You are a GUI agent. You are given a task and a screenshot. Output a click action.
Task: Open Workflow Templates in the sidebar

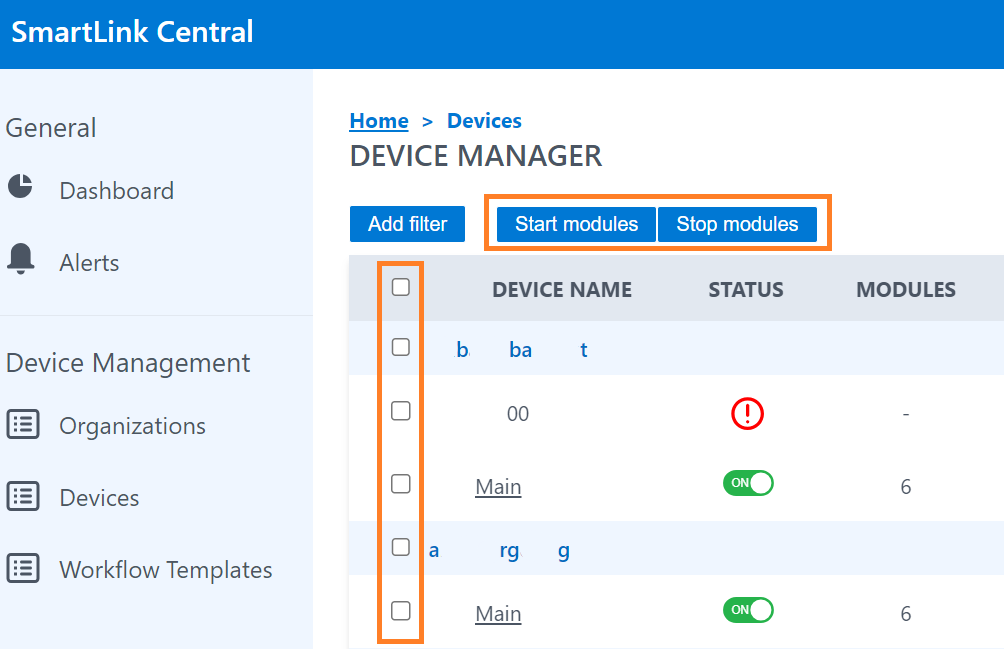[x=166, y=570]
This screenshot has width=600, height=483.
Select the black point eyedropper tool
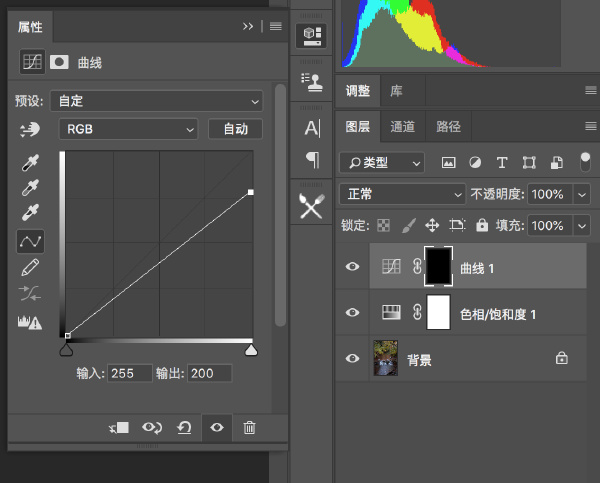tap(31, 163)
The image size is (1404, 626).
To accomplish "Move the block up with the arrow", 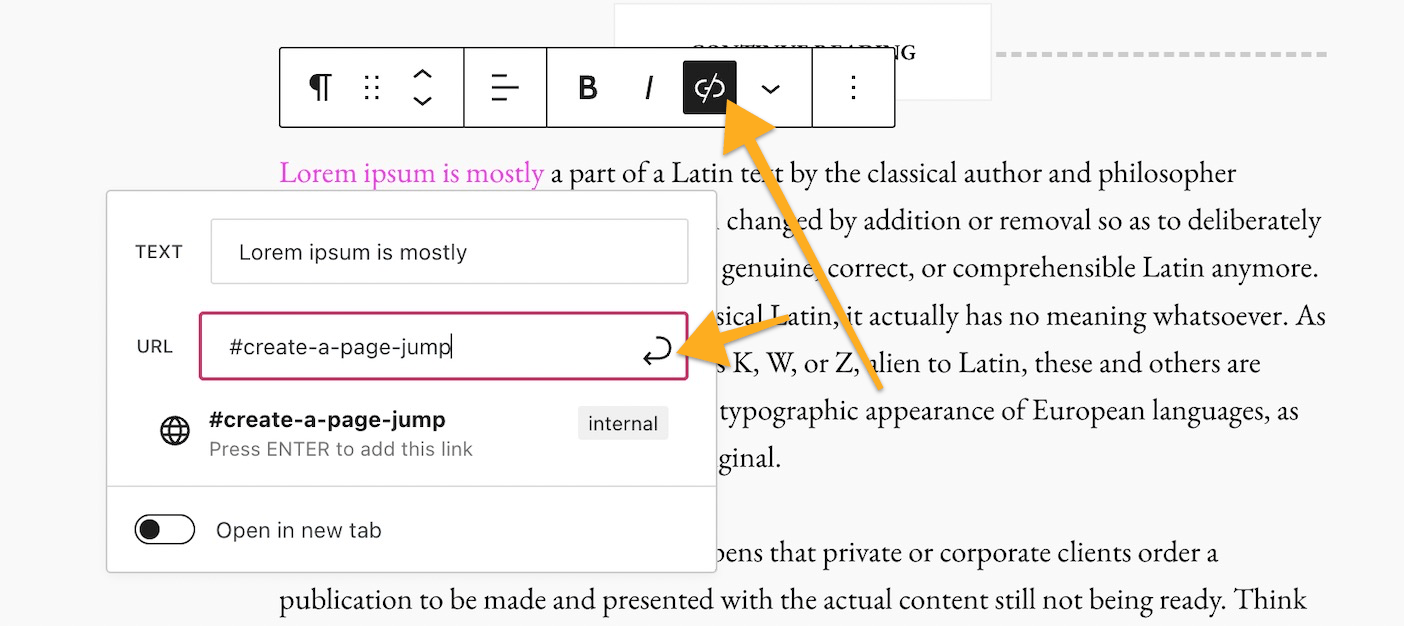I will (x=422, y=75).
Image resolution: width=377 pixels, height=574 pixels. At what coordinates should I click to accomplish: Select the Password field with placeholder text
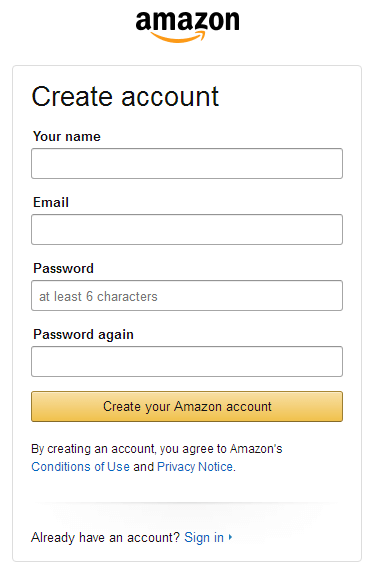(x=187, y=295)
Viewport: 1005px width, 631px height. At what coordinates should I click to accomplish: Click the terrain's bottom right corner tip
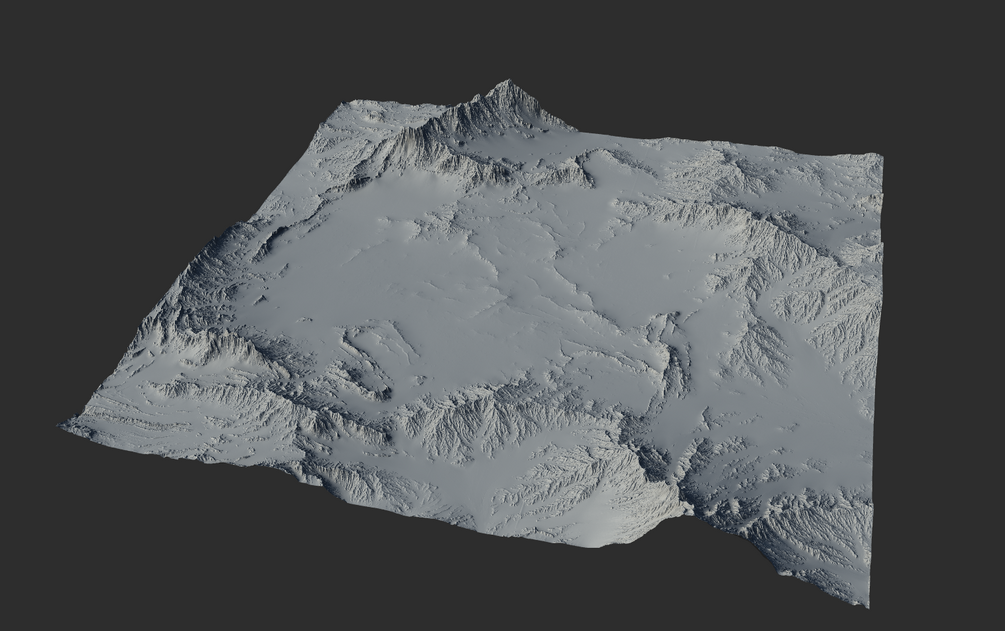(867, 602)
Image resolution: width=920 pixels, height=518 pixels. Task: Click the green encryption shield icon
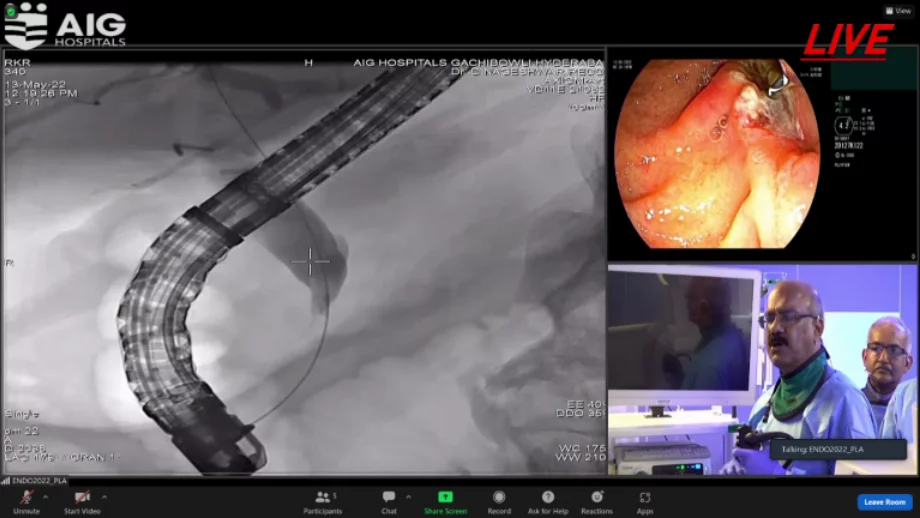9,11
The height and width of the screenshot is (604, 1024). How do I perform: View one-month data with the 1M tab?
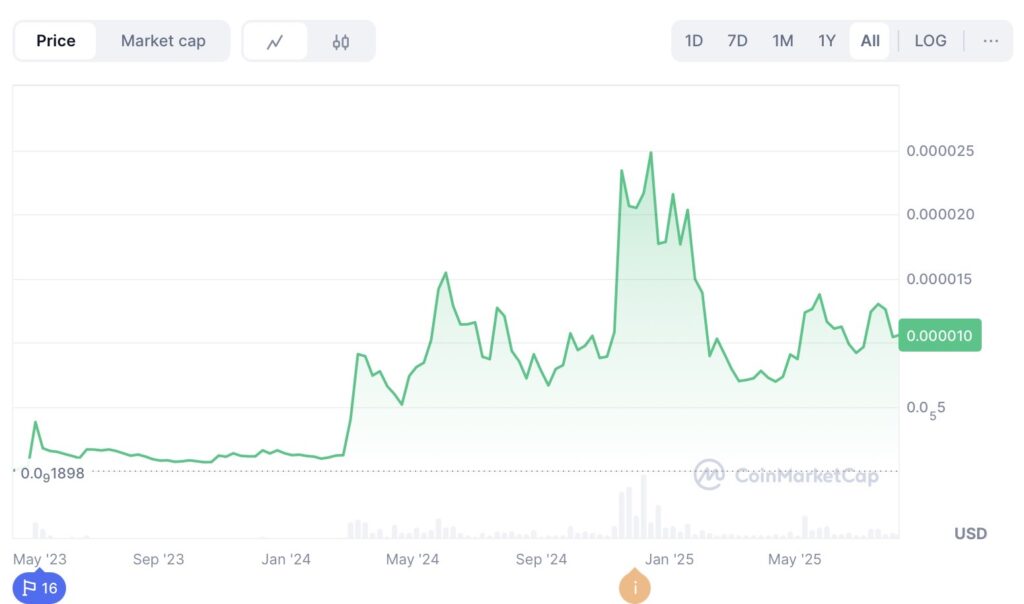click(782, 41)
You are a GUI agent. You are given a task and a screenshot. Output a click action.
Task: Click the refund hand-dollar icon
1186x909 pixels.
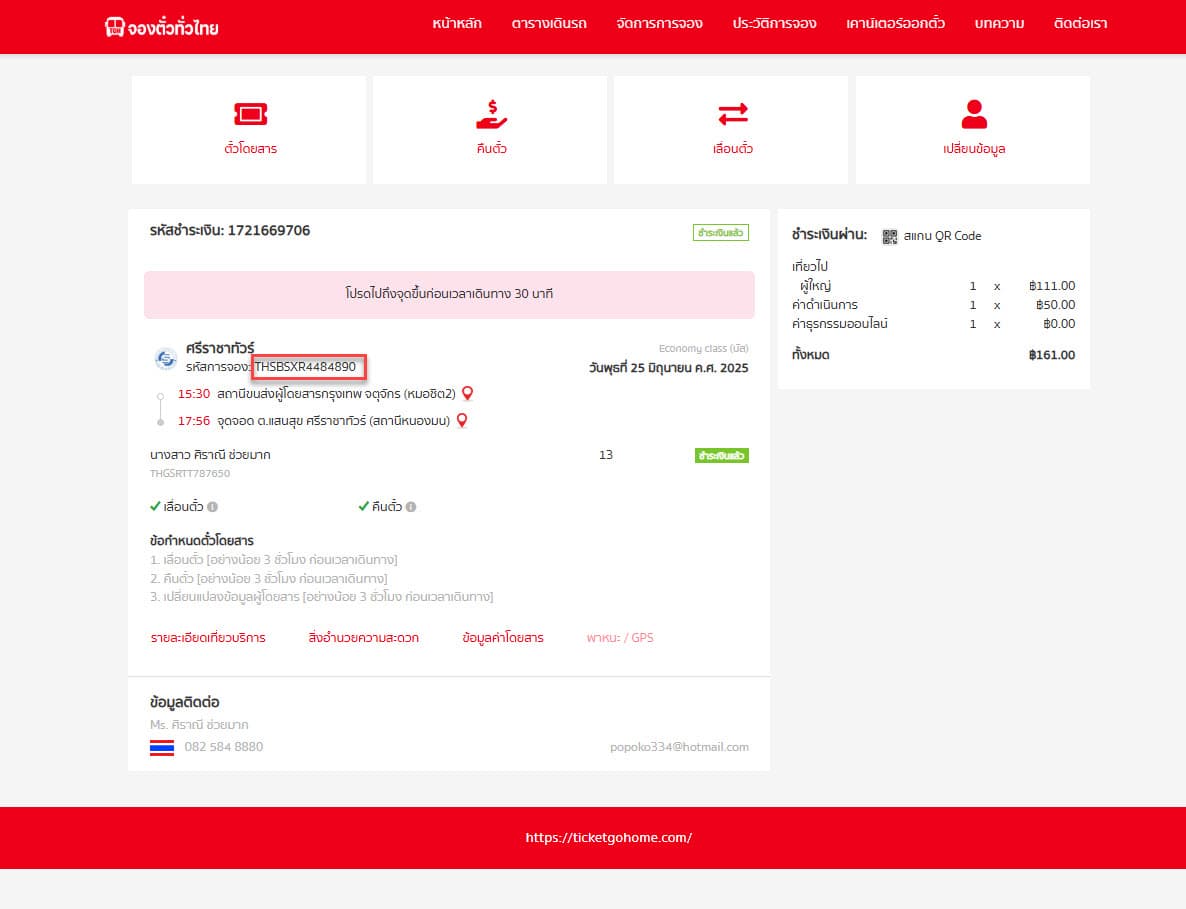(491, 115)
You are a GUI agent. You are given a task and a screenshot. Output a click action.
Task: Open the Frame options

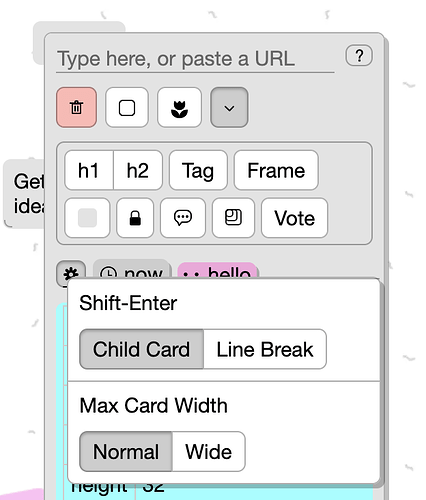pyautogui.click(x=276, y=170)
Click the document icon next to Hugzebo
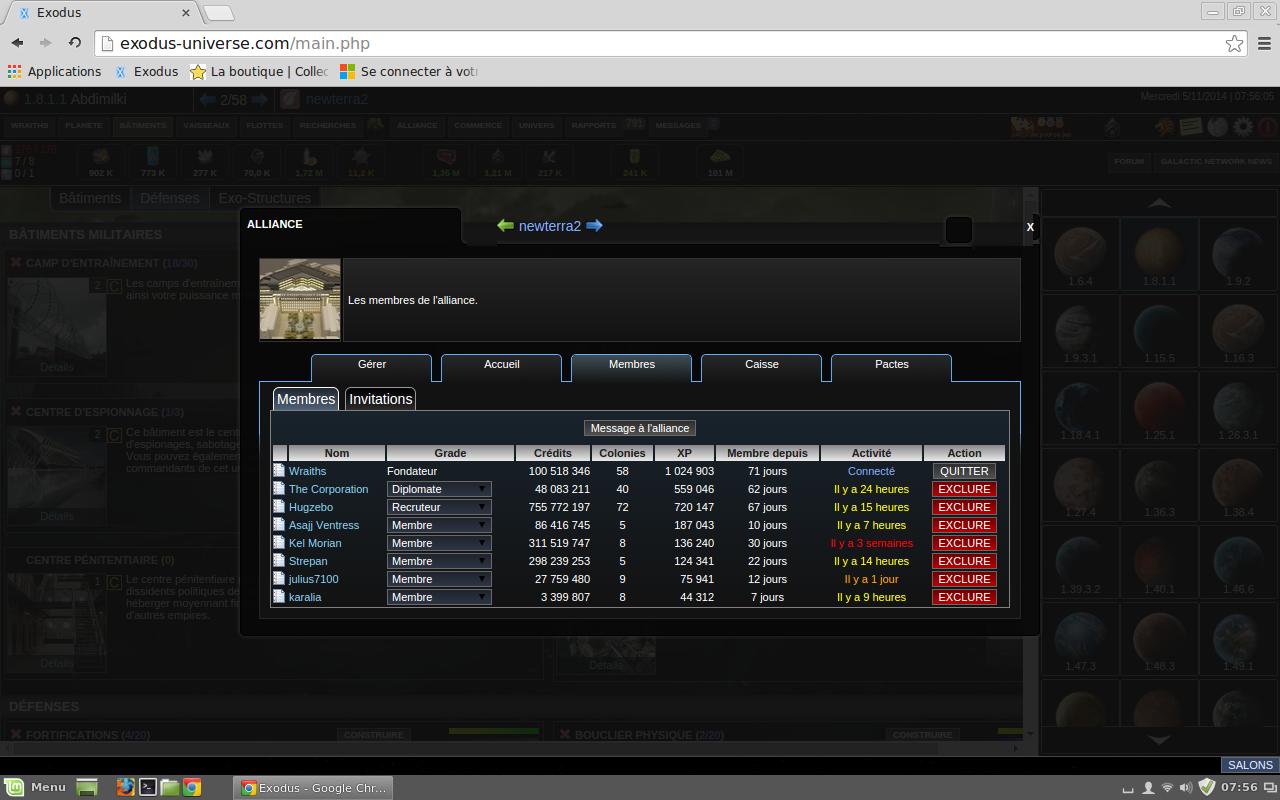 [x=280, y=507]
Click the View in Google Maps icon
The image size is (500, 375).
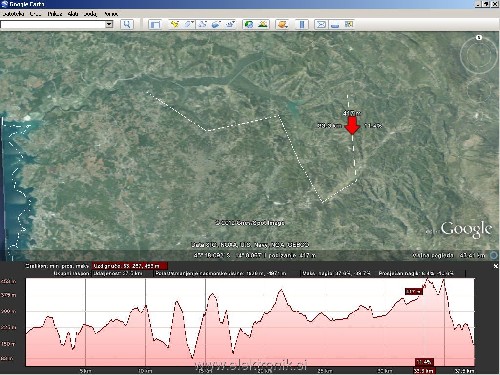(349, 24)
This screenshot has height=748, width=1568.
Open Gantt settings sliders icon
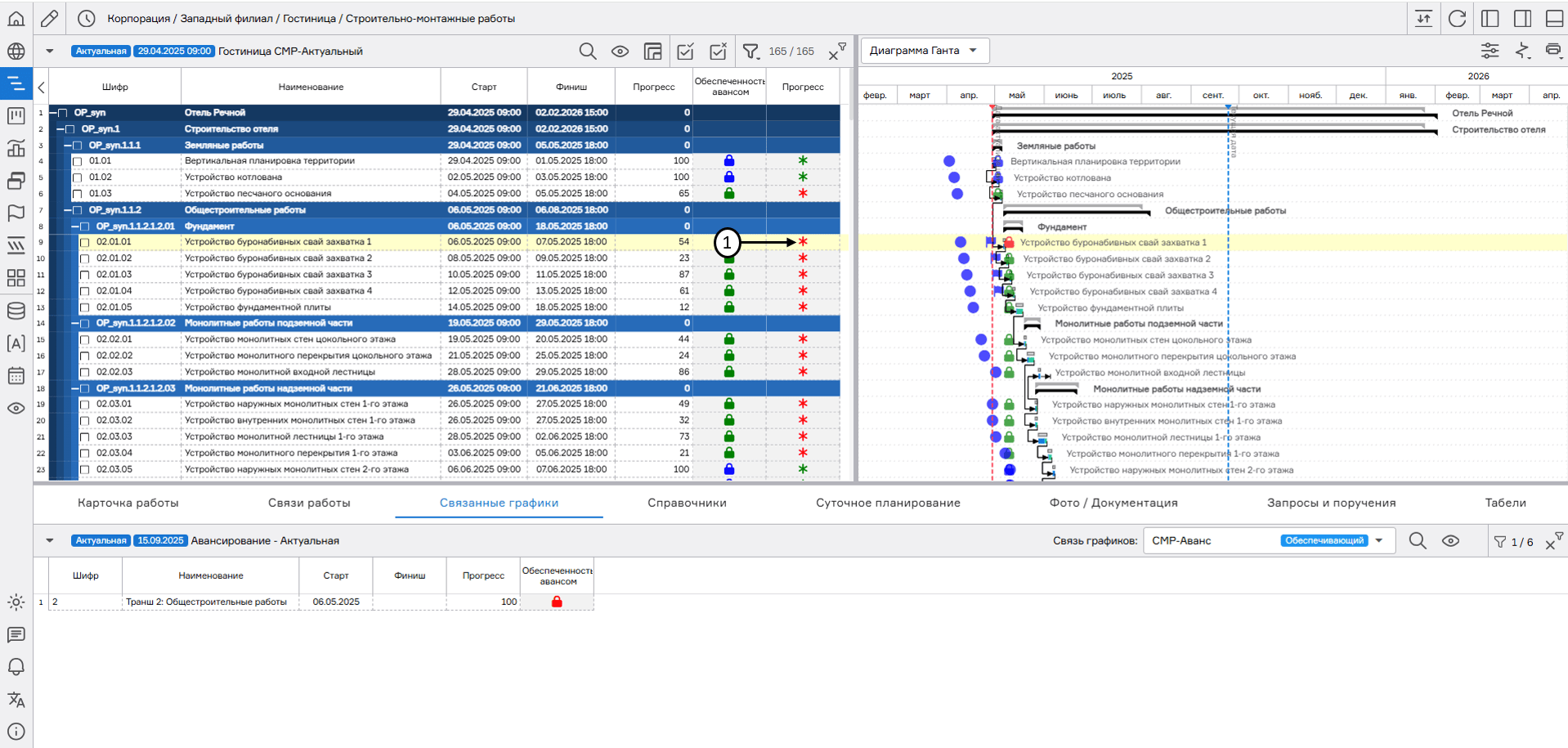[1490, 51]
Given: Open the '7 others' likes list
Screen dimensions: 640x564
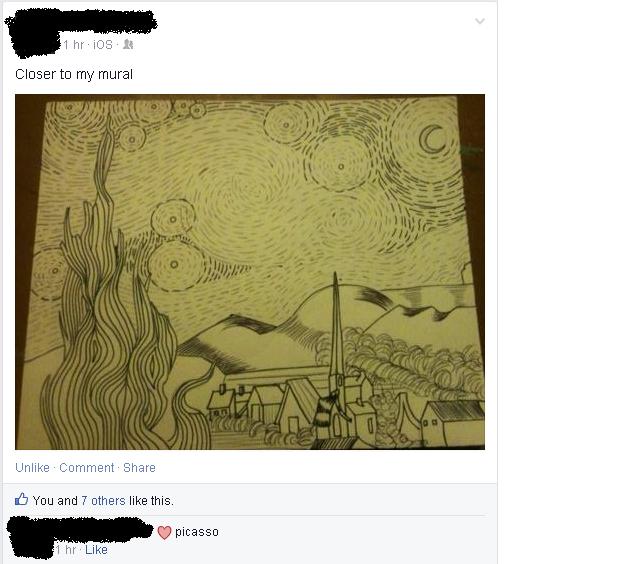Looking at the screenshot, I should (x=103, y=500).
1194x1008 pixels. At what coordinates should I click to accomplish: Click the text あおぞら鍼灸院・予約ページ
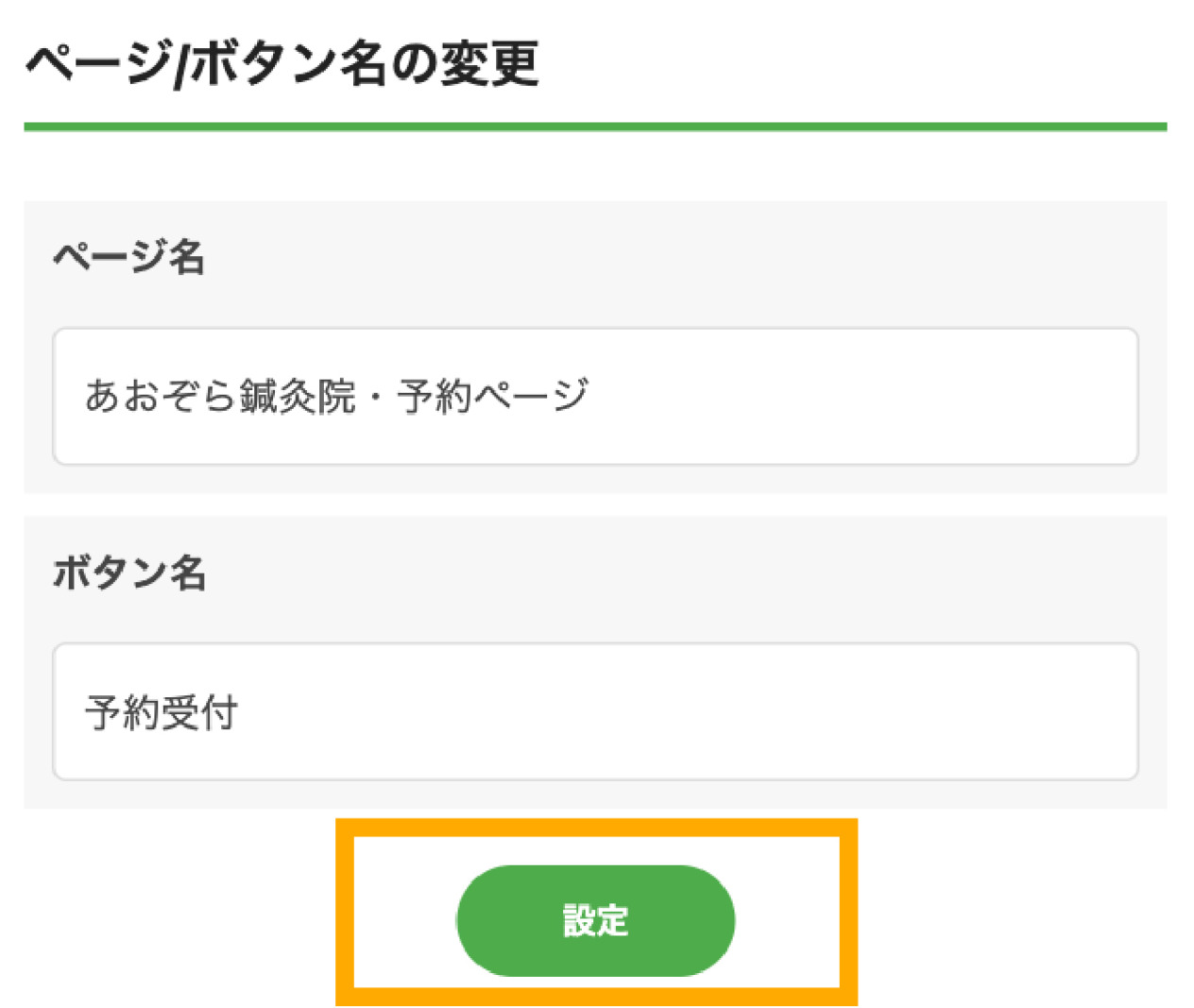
= = =
EXERCISE OBJECTIVE
Return the lines of the listing where the string "This" appears.

RESULT
This screenshot has width=600, height=483.
This screenshot has height=748, width=1568.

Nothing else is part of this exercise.